◆ **Task to complete**: Lines to restate from the data below: from the one containing "You are a GUI" to the one containing "The height and", both included. Give them again exactly, and only them.

◆ **Exercise material**:
=== Begin Enclosure ===

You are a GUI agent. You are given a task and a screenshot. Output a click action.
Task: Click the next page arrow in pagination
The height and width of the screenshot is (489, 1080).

=== End Enclosure ===
=== Begin Enclosure ===

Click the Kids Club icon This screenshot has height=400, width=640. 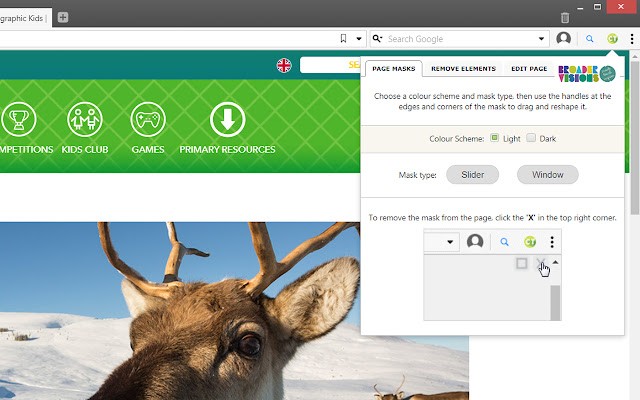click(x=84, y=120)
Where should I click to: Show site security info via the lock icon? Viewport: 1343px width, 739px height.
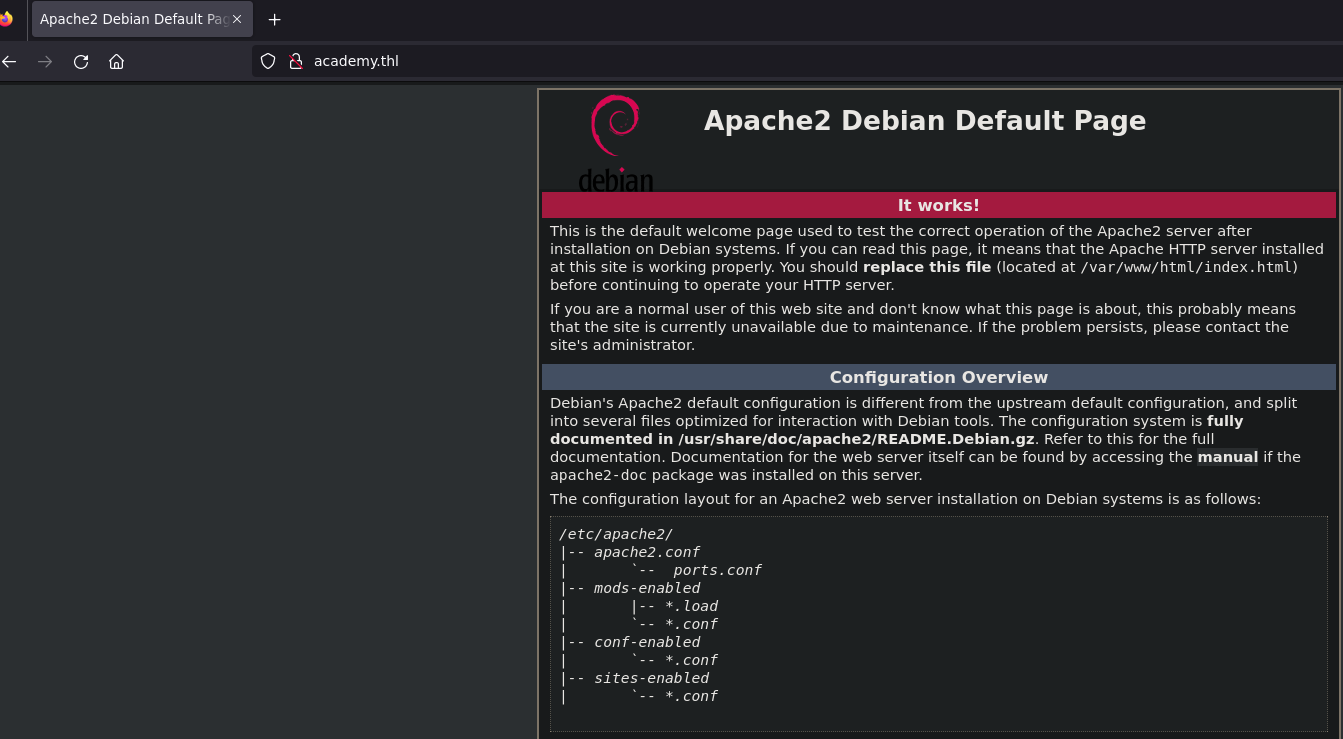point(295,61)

=== End Enclosure ===

◆ **Solution below**:
You are a GUI agent. You are given a task and a screenshot. Output a click action.
Task: Click the next page arrow in pagination
The height and width of the screenshot is (489, 1080).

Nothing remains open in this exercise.